Sulla placca mi tiro su di braccia sfruttando i fix, gli scarponi scivolano e sgambetto come un cartone animato.  Nel passaggio chiave sono nei guai. Non ho nulla da tirare, le prese “buone” sono tutte in alto e di alzarmi con i piedi non c’è  modo. Faccio un paio di tentativi ma sono inchiodato al fix. «Dannazione, non riesco a passare!» Inizia a piovere per davvero. Devo fare qualcosa. «Fanculo… tieni che provo fuori via!» Mi sposo sulla destra fino a raggiungere un crinale.

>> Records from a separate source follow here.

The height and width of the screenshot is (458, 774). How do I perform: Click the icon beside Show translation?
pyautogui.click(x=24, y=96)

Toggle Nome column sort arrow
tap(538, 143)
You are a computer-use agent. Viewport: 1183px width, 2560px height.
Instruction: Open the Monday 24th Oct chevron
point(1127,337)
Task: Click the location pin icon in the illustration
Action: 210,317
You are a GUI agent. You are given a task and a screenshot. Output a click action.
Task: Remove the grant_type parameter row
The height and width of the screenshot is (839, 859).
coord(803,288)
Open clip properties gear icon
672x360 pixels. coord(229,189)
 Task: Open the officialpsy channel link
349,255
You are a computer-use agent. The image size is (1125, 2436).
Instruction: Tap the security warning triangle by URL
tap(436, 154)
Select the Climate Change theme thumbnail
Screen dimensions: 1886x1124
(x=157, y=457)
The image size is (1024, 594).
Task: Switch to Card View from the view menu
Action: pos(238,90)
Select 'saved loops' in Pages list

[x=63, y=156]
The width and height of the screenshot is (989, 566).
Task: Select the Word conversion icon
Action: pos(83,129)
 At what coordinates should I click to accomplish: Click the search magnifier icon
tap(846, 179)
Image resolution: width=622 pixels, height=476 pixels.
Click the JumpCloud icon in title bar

Mi appendo ad alcune lame e mi tiro su fino ad un cengia dove un “coccodrillo” di roccia inizia a ballare sotto le mie mani! «oh cazzo… Okkio che pascolo in mezzo alla schifo!» Accarezzo il coccodrillo sperando si acquieti mentre mi sposto di nuovo verso sinistra rientrando in via sopra il passaggio chiave.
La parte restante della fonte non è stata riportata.